Saturday, April 28, 2012

Preach it, cousin!

My awesome wife just found a blog called Adulting that gets at what I'm trying to get at, only better.  I am now a fan of the words that this person types!

In particular, I recommend this post, which sums up everything of substance that I have ever uttered in front of any student of mine. It is also the lesson that I may never fully learn myself, no matter how hard I try.  I'm getting there, though.

Tuesday, April 24, 2012

The Mote in God's Eye by Larry Niven and Jerry Pournelle

I spent the entirety of this book waffling back and forth between hating it for being a clumsy wad of misogyny and loving it for being a well-crafted picture of a misogynist society.  The jerks who wrote it lured me through the whole thing.  Damn them!

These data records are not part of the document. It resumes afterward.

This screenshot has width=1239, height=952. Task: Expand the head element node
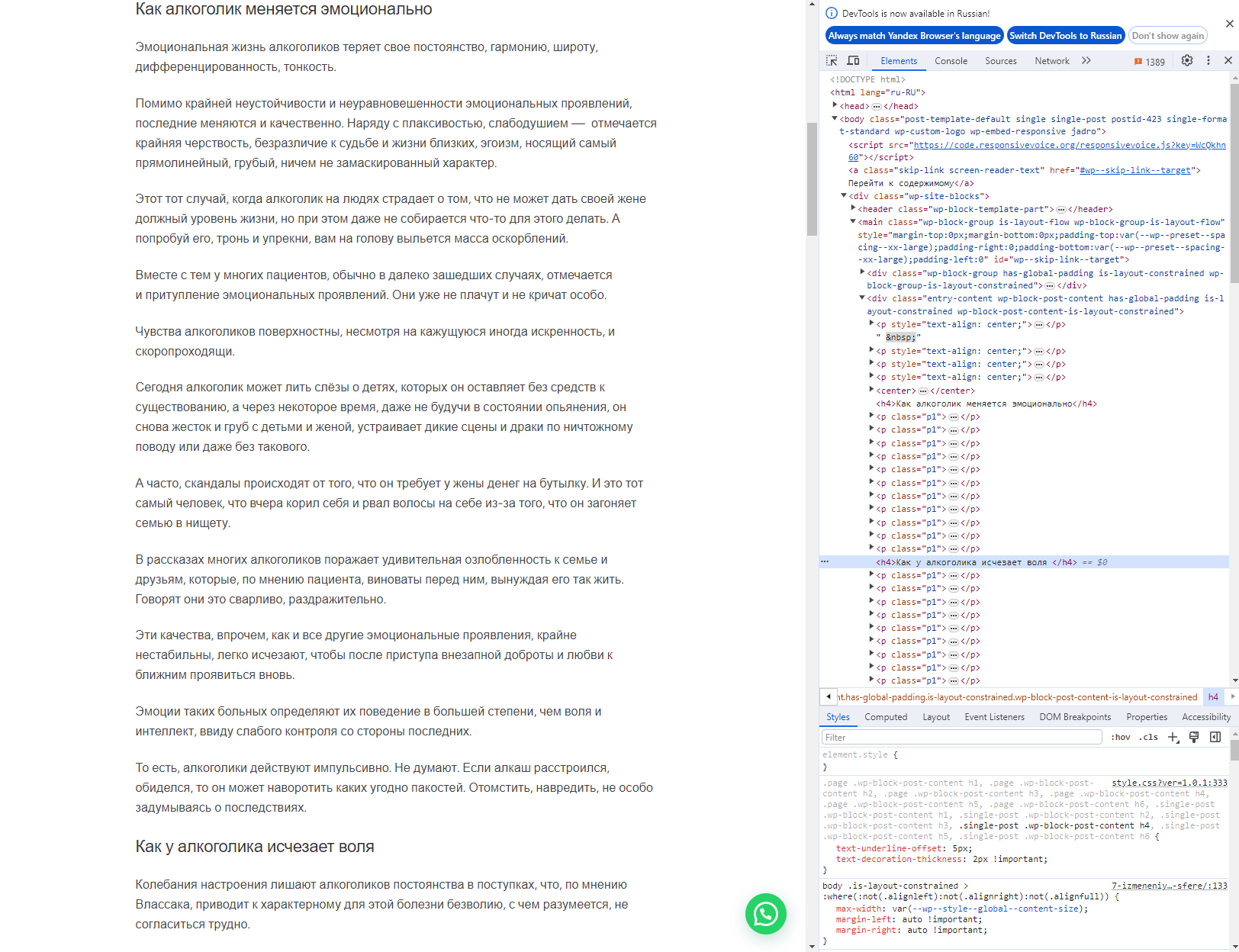(835, 106)
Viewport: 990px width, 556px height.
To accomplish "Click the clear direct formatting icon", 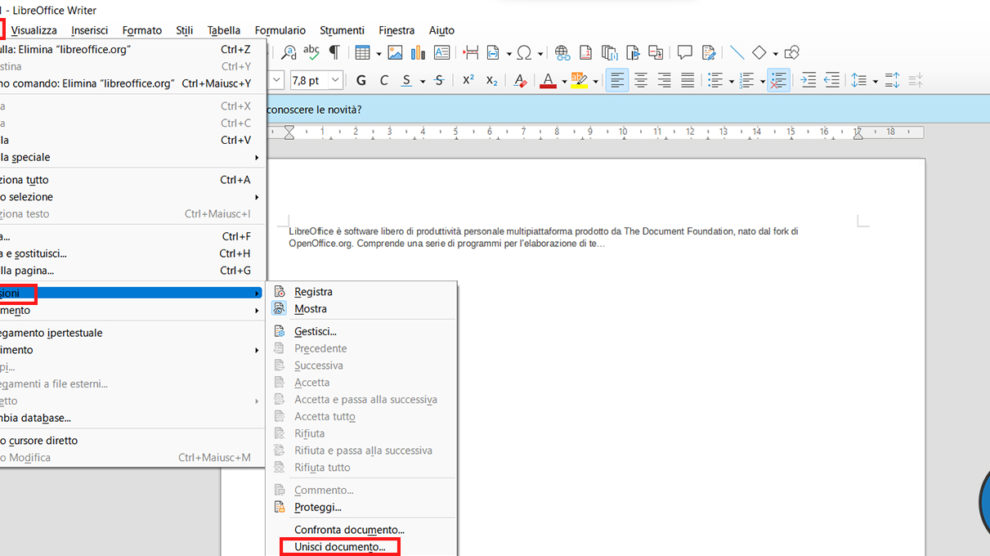I will 520,80.
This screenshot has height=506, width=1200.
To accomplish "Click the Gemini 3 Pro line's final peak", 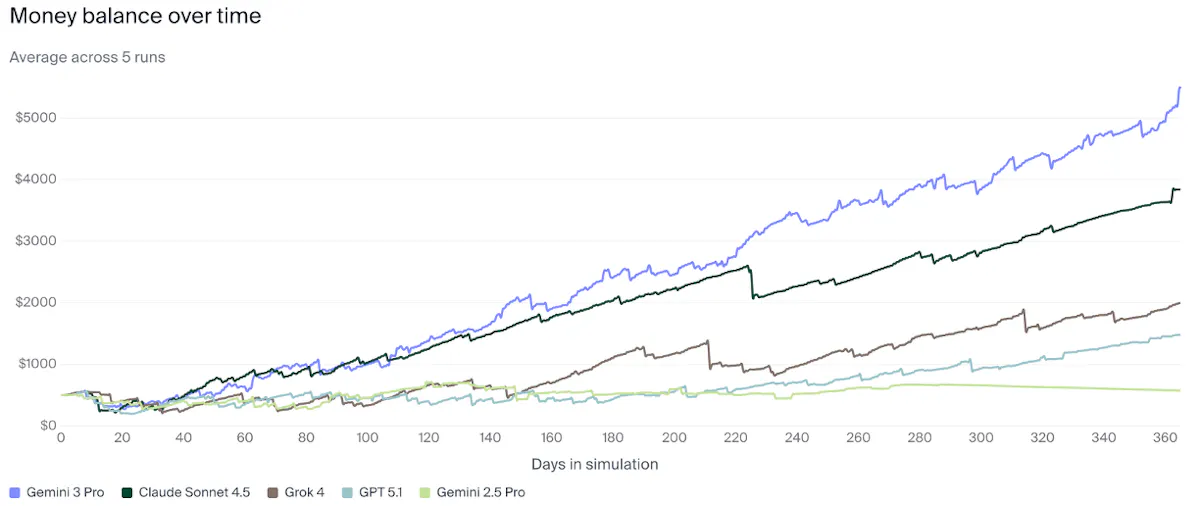I will pos(1180,88).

I love the hell out of some classic sci-fi, but I am fully tired of books where every male character is a bro who struts around flexing and winning at big-dick competitions and every female character swoons, cries, and makes silly woman-decisions.  For frig's sake, the book was written in the mid-seventies.  That crap was well-out of style by that point.

I'll give Niven and Pounelle some credit for neat aliens, though.  I liked the aliens.

Sunday, April 15, 2012

Mmmmm . . . Tasty death metal

For some reason this makes lesson planning go so much more smoothly.  I think it's the blast beats.  I'm a sucker for fast drums.

Tuesday, April 3, 2012

Cosmos by Carl Sagan

I remember this PBS series from when I was a kid. The shots of space and interviews with well spoken scientists stuck with me as I grew up and had a continued casual interest in physics and astronomy. While neither of these academic disciplines were ever my strong suit I still like to read up on the Hubble Space Telescope and whatever NASA is up to these days.

Sagan's companion to the TV series goes much further than what I remember. I did not expect the spiritual direction in which he takes the big ideas in science that he presents. The book presents the love of science that has driven humanity to continue to ask questions of the universe around us. I found this book to be as informative in its exploration of learning and inquiry as it is about the actual findings concerning the universe. It presents a truly awesome view of the universe that even delves into the way that we can use our knowledge of the physical world to live better social and spiritual lives. Good freakin' stuff!

I'm strongly considering pulling some excerpts from Cosmos to teach next year as part of a non-fiction unit.